EXCERPT:

+ + + +

Bioassay-Guided Isolation of an Anti-Ulcer Compound, Tagitinin C, from Tithonia diversifolia: Role of Nitric Oxide, Prostaglandins and Sulfhydryls

1
Escuela Superior de Medicina, Instituto Politécnico Nacional, Plan de San Luis y Díaz Mirón, Colonia Santo Tomás, Delegación Miguel Hidalgo 11340, México D. F., Mexico
2
Facultad de Estudios Superiores Zaragoza, Batalla del 5 de Mayo Esquina Fuerte de Loreto, Ejército de Oriente, México D.F., Mexico
*
Author to whom correspondence should be addressed.
Molecules 2011, 16(1), 665-674; https://doi.org/10.3390/molecules16010665
Submission received: 16 December 2010 / Revised: 6 January 2011 / Accepted: 13 January 2011 / Published: 17 January 2011
(This article belongs to the Section Natural Products Chemistry)

+ + + +

DATA RECORDS:
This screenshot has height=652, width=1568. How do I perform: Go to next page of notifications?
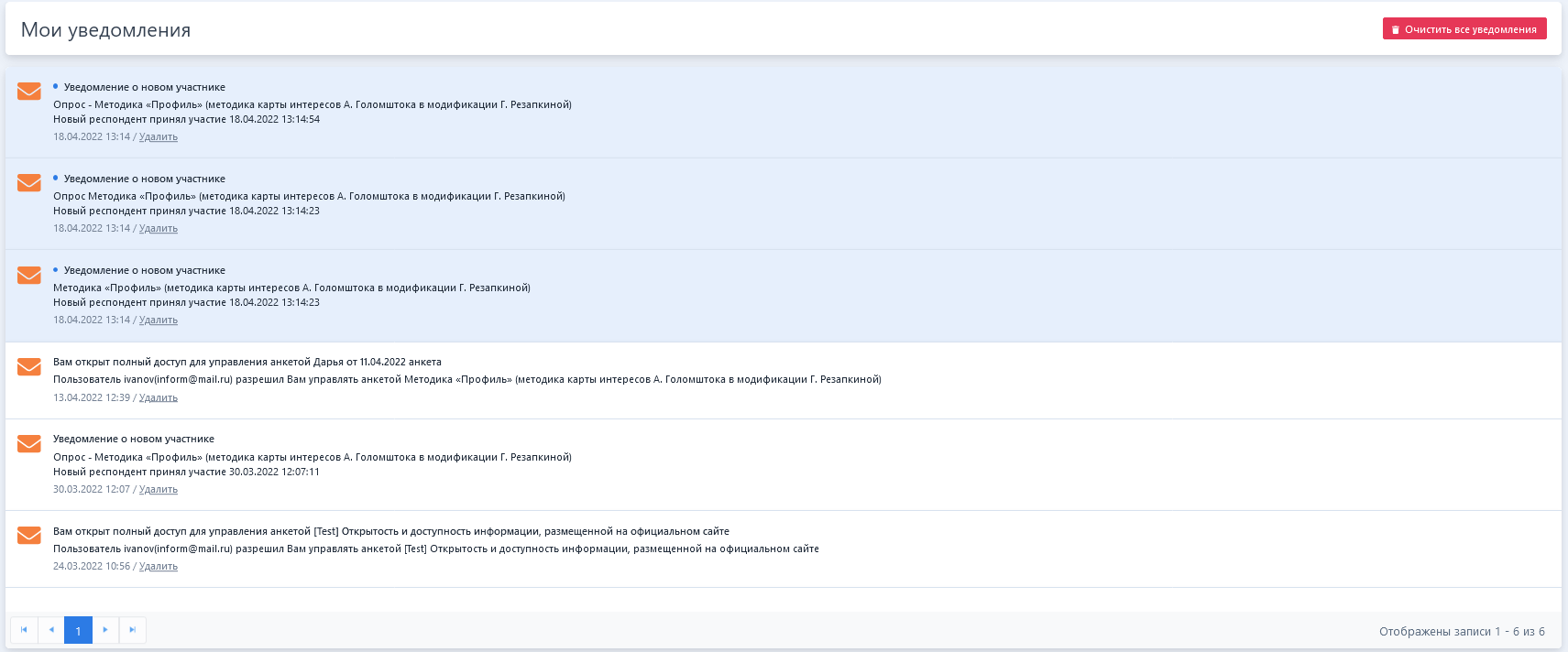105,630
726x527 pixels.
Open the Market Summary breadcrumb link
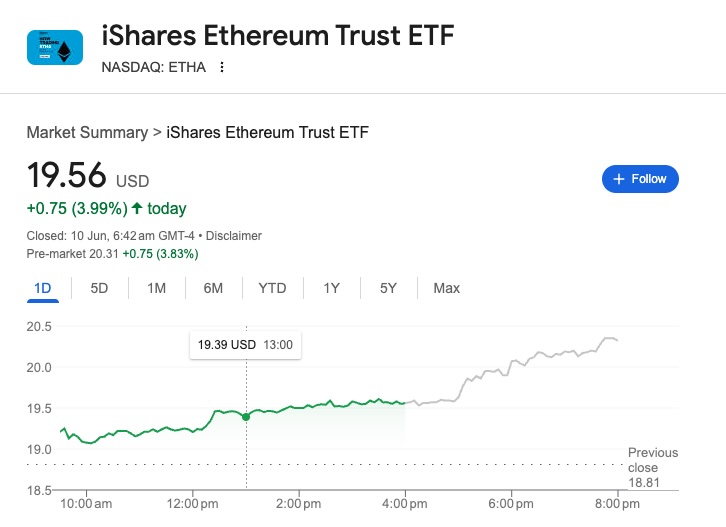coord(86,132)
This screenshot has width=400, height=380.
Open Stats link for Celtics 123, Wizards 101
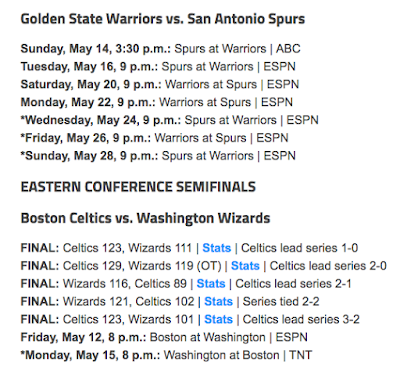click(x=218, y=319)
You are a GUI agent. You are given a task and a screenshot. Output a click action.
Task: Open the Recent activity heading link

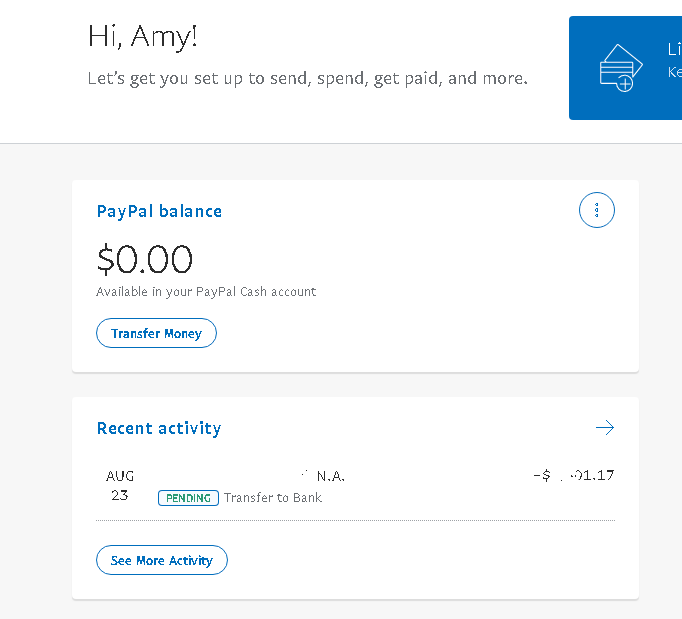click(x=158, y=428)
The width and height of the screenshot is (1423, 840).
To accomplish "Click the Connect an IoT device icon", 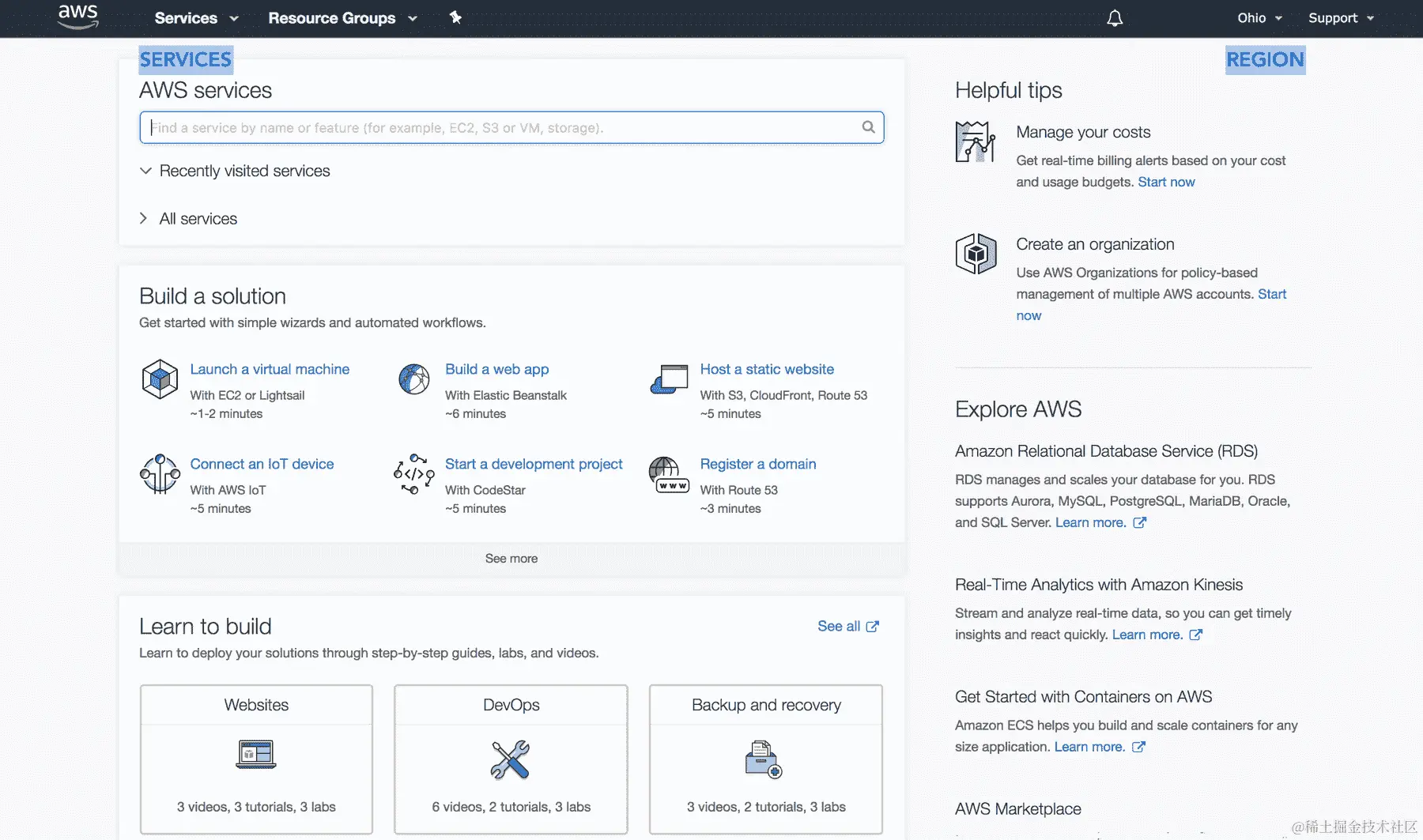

+ + + +

PROBLEM 1: Give every date in the Tithonia diversifolia article header, along with the stage of publication each one marks.
PROBLEM 2: Go on with the Tithonia diversifolia article header, picking up after its final line about the Section Natural Products Chemistry.
The listing is separate material and has no connection to the article header on Tithonia diversifolia.

WRITTEN REPLY 1:
Submission received: 16 December 2010
Revised: 6 January 2011
Accepted: 13 January 2011
Published: 17 January 2011

WRITTEN REPLY 2:
Abstract

:
Tithonia diversifolia is a medicinal plant from the Municipality of Suchiapa, Chiapas, Mexico, that according to local folk medicine is considered useful in the treatment of gastric ulcers. The aim of the present study was to investigate the gastroprotective activity of T. diversifolia by using an ethanol-induced gastric ulcer experimental model in male Wistar rats. The results showed that T. diversifolia had gastroprotective activity, and that the dichloromethane extract had the highest protective activity (close to 90% when using doses between 10 to 100 mg/kg), and that further the compound tagitinin C isolated from this extract was the main active gastroprotective agent. Rats treated with tagitinin C suspended in Tween 80 at 1, 3, 10 and 30 mg/kg showed 37.7, 70.1, 100, and 100% gastroprotection, respectively. The effect elicited by tagitinin C (30 mg/kg) was not attenuated by pretreatment with either NG-nitro-L-arginine methyl ester (70 mg/kg, i.p.), a nitric oxide (NO) synthase inhibitor, N-ethylmaleimide (10 mg/kg, s.c.), a blocker of sulfhydryl groups, or indomethacin (10 mg/kg, s.c.), a blocker of prostaglandin synthesis, which suggests that the gastroprotective mechanism of action of this sesquiterpene lactone does not involve NO, sulfhydryl groups or prostaglandins.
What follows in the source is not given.